Fig. 2. Dependence of the logarithm of electrical conductivity \((\lg \sigma)\) on temperature \((10^3/T)\) for the iron—tetracyanoethylene system. Duration of the reaction for preparing the sample: 1 — 2 h, 2 — 14 h, 3 — 20 h.
* As we previously showed for the iron—polyisoprene system, and also for iron—polyisobutylene \(^{(1,2)}\), the transition from \(p\)-conductivity to the \(n\)-type is associated with thermal treatment of the samples, which may cause both a change in the character of the bond between the polymer and iron and a rearrangement of the polymer, or even its partial destruction.
Microchemical analysis of the TCE films formed on the surface of iron in experiments Nos. 2 and 3 indicates that, despite the sharp difference in the properties of these samples, the carbon content in them is the same.
Determination of the surface area of the powdered iron was carried out by the method of low-temperature nitrogen adsorption (BET), and for our sample it was 2 m²/g. The carbon content, according to the analysis, was 2% of the weight of the iron. If one assumes a planar azaporphyrin structure of the polymeric components of TCE with metals, then two TCE molecules correspond to one iron atom. The calculation shows that the surface of the iron is covered by 3–4 molecular layers of the polymeric complex.
Fig. 3. Dependence of the logarithm of the electrical conductivity $\lg \sigma$ on temperature for the silver—tetracyanoethylene system
If the data for samples Nos. 3, 4, and 5 are compared with 6 and 7, it is seen that a decrease in the amount of TCE in the reaction sharply lowers the specific resistance of the composition. During storage of iron—TCE samples in air, strong corrosion is observed. This phenomenon should be specially studied.
In addition to iron, a composition of TCE with silver was also investigated. Figure 3 shows that in this composition the temperature dependence of the electrical conductivity is also of the semiconductor type. The reaction conditions for obtaining the composition are the same as for sample No. 3 (Table 1), i.e., heating at 250° for 20 h. The specific resistance at 20° is $1.2 \cdot 10^{4}$ ohm·cm; the activation energy and the t.e.m.f. are of the same order as for sample No. 3.

▬▬▬▬▬▬

# Using the information:
(a) In the passage on tetracyanoethylene compositions, what surface area was measured for the powdered iron sample by low-temperature nitrogen adsorption?
(b) Extend the passage on tetracyanoethylene compositions past its final sentence.
The rows come from a separate source unrelated to the passage on tetracyanoethylene compositions.

(Saved data entries)
▬▬▬▬▬▬

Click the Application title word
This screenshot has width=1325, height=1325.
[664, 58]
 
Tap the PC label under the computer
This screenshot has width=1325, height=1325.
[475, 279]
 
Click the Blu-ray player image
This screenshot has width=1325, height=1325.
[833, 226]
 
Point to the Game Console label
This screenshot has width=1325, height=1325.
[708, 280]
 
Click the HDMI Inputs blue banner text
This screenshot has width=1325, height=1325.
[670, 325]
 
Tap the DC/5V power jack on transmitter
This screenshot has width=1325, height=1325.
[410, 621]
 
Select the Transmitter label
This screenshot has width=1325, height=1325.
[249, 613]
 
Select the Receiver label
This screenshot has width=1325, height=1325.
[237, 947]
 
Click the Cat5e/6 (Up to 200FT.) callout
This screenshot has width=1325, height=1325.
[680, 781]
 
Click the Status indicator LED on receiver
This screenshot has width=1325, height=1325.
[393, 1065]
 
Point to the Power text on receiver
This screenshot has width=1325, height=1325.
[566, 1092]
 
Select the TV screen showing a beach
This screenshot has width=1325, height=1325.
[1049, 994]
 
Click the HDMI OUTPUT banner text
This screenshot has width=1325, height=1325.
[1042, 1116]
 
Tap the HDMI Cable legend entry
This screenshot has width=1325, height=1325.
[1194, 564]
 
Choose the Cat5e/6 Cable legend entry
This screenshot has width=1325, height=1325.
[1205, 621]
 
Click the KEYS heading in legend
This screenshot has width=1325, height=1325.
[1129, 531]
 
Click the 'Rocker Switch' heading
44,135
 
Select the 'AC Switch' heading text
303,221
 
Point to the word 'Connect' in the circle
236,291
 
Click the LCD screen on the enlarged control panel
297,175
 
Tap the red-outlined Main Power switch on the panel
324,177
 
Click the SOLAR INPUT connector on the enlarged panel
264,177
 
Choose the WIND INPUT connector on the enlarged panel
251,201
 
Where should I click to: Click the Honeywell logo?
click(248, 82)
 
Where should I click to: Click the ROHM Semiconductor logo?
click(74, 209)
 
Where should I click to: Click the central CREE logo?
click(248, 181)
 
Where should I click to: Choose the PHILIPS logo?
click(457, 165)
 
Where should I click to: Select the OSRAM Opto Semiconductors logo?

▬▬▬▬▬▬

# Exercise responses:
(a) 2 m²/g

(b)
In estimating the thickness of the film on the basis of the true surface area of the silver and the results of microchemical analysis, the film of the polymeric chelate complex of TCE, as in the case of iron, consists of 3–4 molecular layers. Experiments with silver also indicate that the temperature regime of the reaction plays a very substantial role in creating the properties of compositions made from polymers and dispersed metals.
There are still far from enough experimental data with TCE to draw any final conclusions. However, the results obtained allow one to conclude that, by changing the reaction conditions, it is possible to vary over a wide range the electrophysical properties of these compositions.
We express our gratitude to Acad. A. N. Frumkin for his interest in the work.
Institute of Electrochemistry
Academy of Sciences of the USSR
Received
7 III 1962
CITED LITERATURE
- S. D. Levina, K. P. Lobanova, N. A. Platé, DAN, 132, 1140 (1960).
- S. D. Levina, K. P. Lobanova, A. V. Vannikov, DAN, 141, 662 (1961).
- A. A. Berlin, N. G. Matveeva, A. I. Shterde, Izv. AN SSSR, OKhN, 1959, No. 12, 12261; A. A. Berlin, N. G. Matveeva, A. I. Sherle, Author’s Certificate No. 126612, 7 IV 1959.
- A. A. Berlin, L. I. Boguslavskii et al., DAN, 136, 1127 (1961).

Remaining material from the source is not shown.